— Ну что за бред, стоянка же пятнадцать минут!
Я сжала ладонями голову, не до конца веря в реальность
происходящего. Ответом мне стал долгий гудок, и поезд «Новосибирск
— Адлер» окончательно скрылся из виду. А на станции Дальней
остались бетонная платформа, блестящие полоски рельсов, поросшие
рыжеватой травой холмы, безоблачно-синее небо и я. В коротеньком
топике, шортах и шлёпанцах на босу ногу.
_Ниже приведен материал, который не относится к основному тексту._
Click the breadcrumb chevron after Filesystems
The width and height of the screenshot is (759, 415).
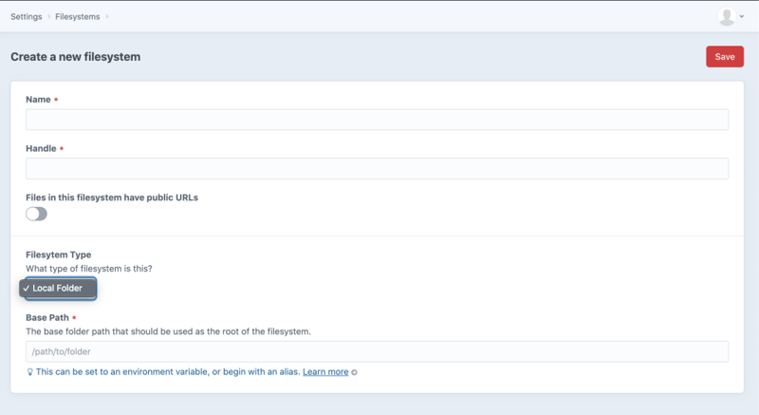108,16
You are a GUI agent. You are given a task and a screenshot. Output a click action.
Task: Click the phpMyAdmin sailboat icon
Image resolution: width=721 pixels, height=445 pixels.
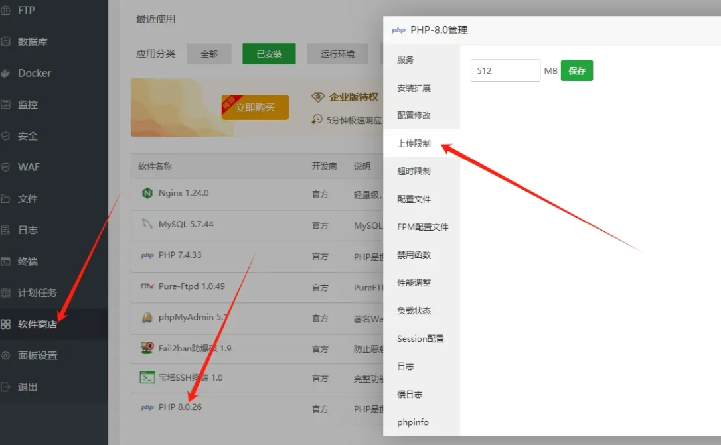pyautogui.click(x=147, y=317)
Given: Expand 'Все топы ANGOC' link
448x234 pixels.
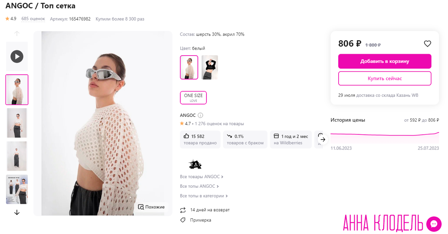Looking at the screenshot, I should (x=199, y=186).
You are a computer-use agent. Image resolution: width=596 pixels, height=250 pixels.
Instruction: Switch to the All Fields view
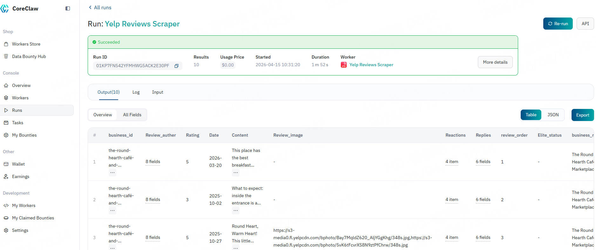132,115
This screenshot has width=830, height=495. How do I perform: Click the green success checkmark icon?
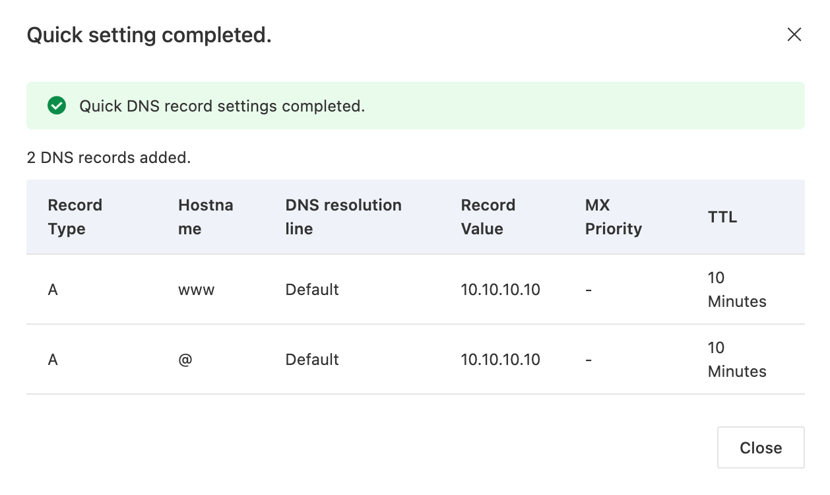click(57, 106)
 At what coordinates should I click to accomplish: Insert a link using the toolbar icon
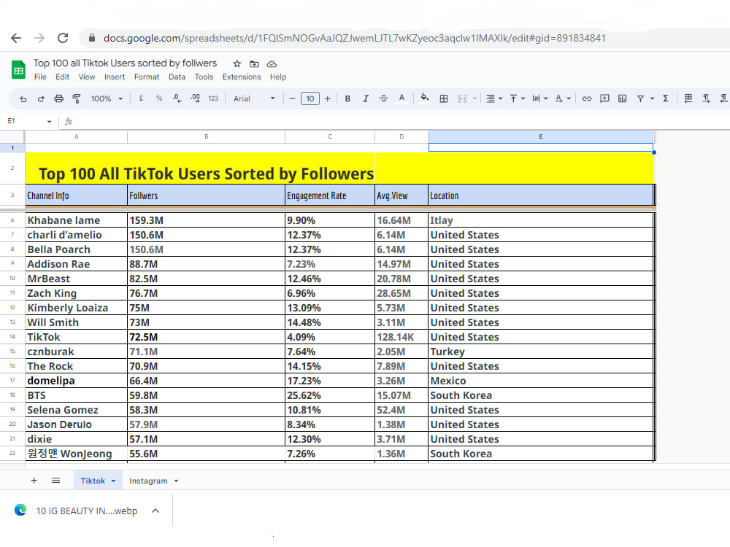point(586,98)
Без вещей и денег.
Одна.
За десять минут до этого
Пш-ш-ш!
Вагон дёрнуло вперёд, назад, и медленно проплывавший за окном
холмистый пейзаж замер окончательно.
— Станция Дальняя! — послышался из коридора голос проводницы. —
Стоянка пятнадцать минут.
И одновременно с этим в открытую оконную створку влетела звонкая
разноголосица:
— Пирожки, горячие пирожочки! Ржаные, с картошечкой, с капусткой!
Свежие, румяные, только-только из печи!
— Кому киселя? Кому молочка? Молочко парное, киселик овсяный, медок
липовый!
— Яблочки золотые, яблочки наливные, только с ветки сорванные!
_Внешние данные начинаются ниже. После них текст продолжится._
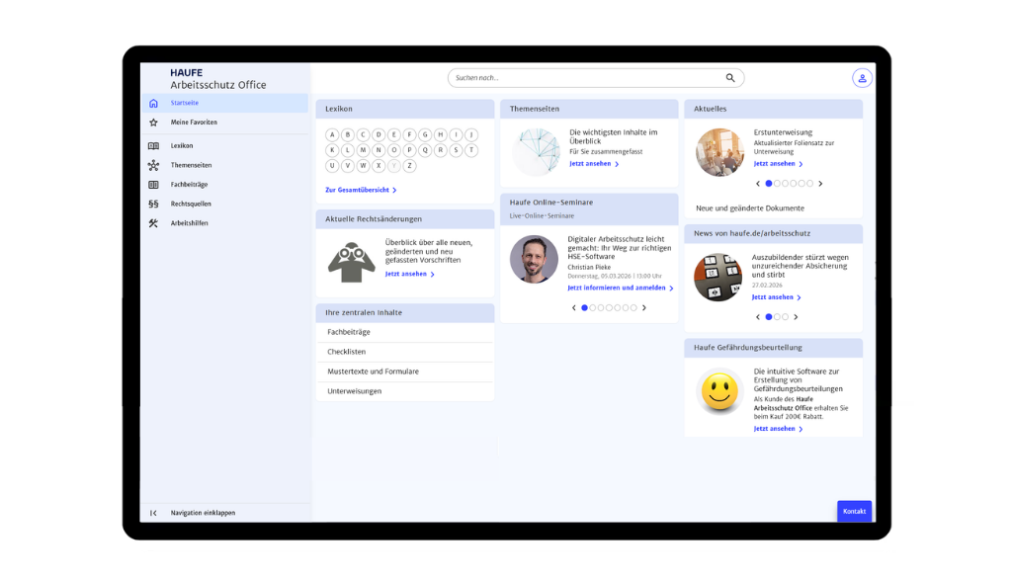This screenshot has width=1012, height=579.
Task: Click the Fachbeiträge sidebar icon
Action: tap(153, 185)
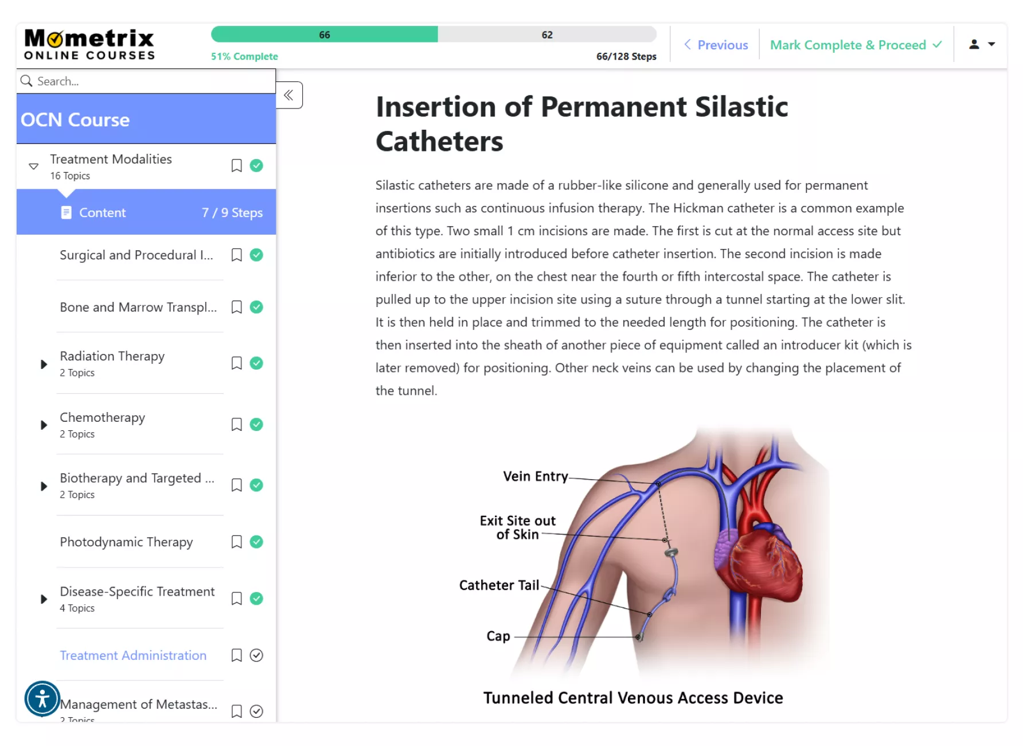Bookmark the Treatment Modalities section
This screenshot has width=1023, height=746.
pyautogui.click(x=236, y=166)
Сочные, хрусткие, а пахнут-то, пахнут!
«Яблоки?»
Я отложила смартфон — всё равно в этой глуши сеть ни черта не ловит
— и выглянула в окно. Голая платформа из бетонных плит, между
которыми пробивалась выгоревшая на солнце трава, торговки в светлых
платках, сошедшие с поезда пассажиры — кто покурить, кто и впрямь
купить местного фастфуда. Я равнодушно скользнула глазами по
жидковатой толпе и остановила взгляд на высокой, стройной женщине с
целой корзиной яблок. Крупных, бело-розовых и таких аппетитных, что
рот мигом наполнился слюной. Даже почудилось, будто я чувствую
одуряюще вкусный яблочный дух — так пахло у бабушки в саду, когда к
ней в деревню наконец-то привозили внучку, «оттрубившую»
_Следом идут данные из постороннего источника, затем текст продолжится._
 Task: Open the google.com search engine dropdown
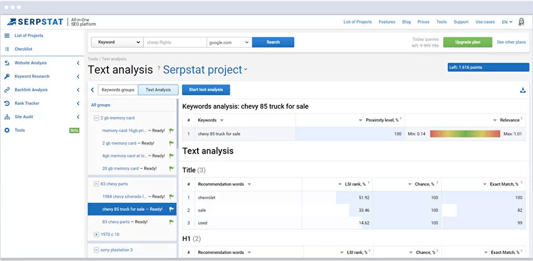pyautogui.click(x=228, y=42)
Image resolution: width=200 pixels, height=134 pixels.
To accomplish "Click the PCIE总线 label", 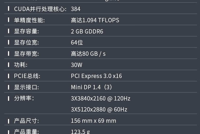I will [x=27, y=76].
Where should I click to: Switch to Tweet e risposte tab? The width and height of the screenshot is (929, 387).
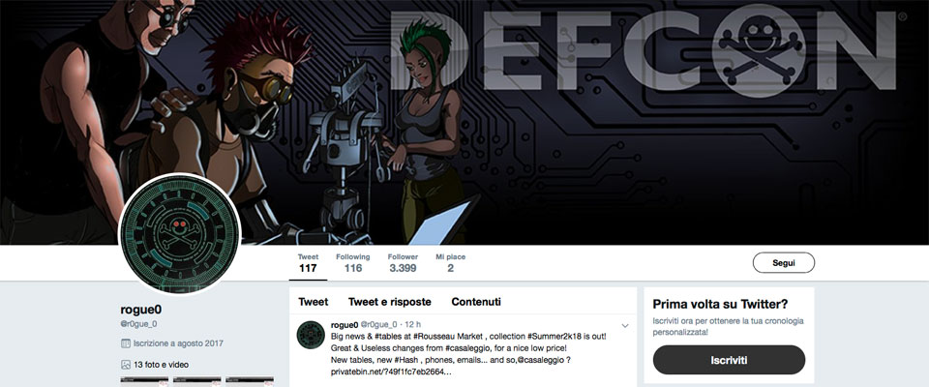click(389, 302)
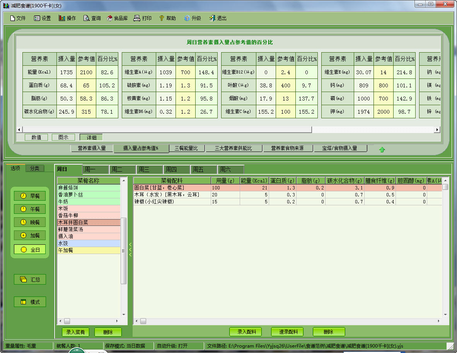Select the 水饺 dish in the list
Image resolution: width=457 pixels, height=353 pixels.
tap(89, 243)
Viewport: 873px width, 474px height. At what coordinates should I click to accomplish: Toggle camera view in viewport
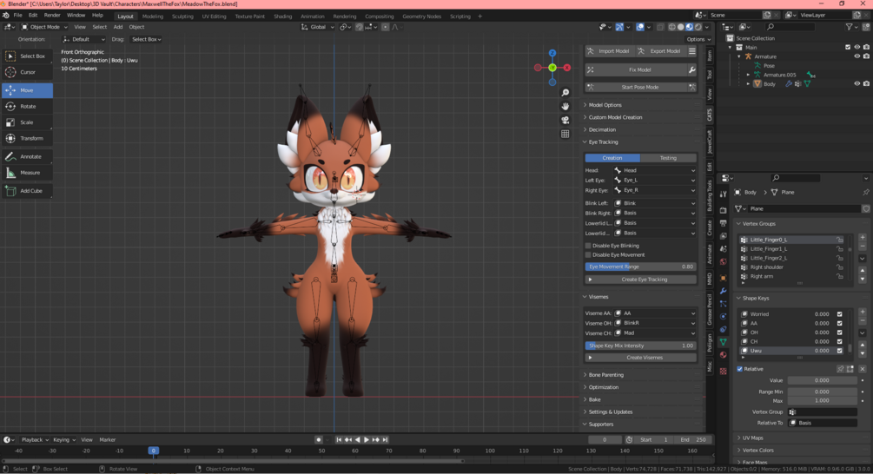pyautogui.click(x=565, y=120)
обязательную смену в летнем лагере. Воспоминание было настолько
сильным, что играючи отогнало брезгливость к вокзальной еде, и я,
вытащив из кошелька последнюю сотню и сунув смартфон в задний
карман джинсовых шорт, уверенно вышла из купе.
«Надеюсь, этого хватит, карточки-то здесь наверняка не принимают.
Хотя могли бы и придумать что-нибудь — переводы, например. Двадцать
первый век всё-таки, вон, даже в поезде можно запросто безналом
расплатиться».
Однако прогресс, двигаясь по стране семимильными шагами, станцию
Дальнюю явно перешагнул. По крайней мере, когда я, подойдя к
торговке с яблоками, заикнулась: «Может, вам по номеру перевести?»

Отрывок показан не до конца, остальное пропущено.